Transient Hyperlogic Circuit: An Ultrafast and Metastability Self-Loopback Solver for NP-Hard Problems

Realizing the large-scale hyperlogic operation and signal processing in the real-world system paves the way for the next generation of the artificial intelligence architecture. Over the decades, the most widely applied personal computing resource is composed by the classical logic, which is benefit from using the transistor as the all-purpose computing unit with compact size and obvious on-off status difference. However, in the advanced reasoning model, it is intractable for the traditional logical system that makes a brute judgement in black and white to process the conflicts and the ambiguations from the information. Here, we put forward the new concept of hyerlogic operation computing system, which has an extra ‘paradoxical’ state to handle the massive conflicts efficiently. And we also verify our concept by implementing the stochastic local search algorithm for the Boolean constraint satisfiability problem in the logic gate-based circuit and observe the conflict competition mechanism of the variables for getting truth assignment. The ‘paradoxical’ state of the variable is realized by a pair of back-to-back inverters, and the conflict information is passed by the crossbar structure among the unsatisfied clause and the unsettled variables.
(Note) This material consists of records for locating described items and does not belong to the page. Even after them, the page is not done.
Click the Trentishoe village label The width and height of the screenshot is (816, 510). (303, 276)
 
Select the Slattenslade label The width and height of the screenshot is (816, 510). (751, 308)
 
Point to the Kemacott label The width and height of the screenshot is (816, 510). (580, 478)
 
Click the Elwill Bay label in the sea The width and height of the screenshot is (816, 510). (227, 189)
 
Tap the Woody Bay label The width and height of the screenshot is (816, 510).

Interestingly, we find out this self-loop circuit overperforms the most advanced parallel classical logical reasoning circuit systems and achieves 3.5µs average solution time and 8.6nJ average power consumption for the 1000 SAT instance with 20 variables and 91 clauses, which is over 10 times faster than the current state-of-the-art 3SAT solver in application specific integrated circuit (ASIC) track while keeping the same magnitude of power efficiency.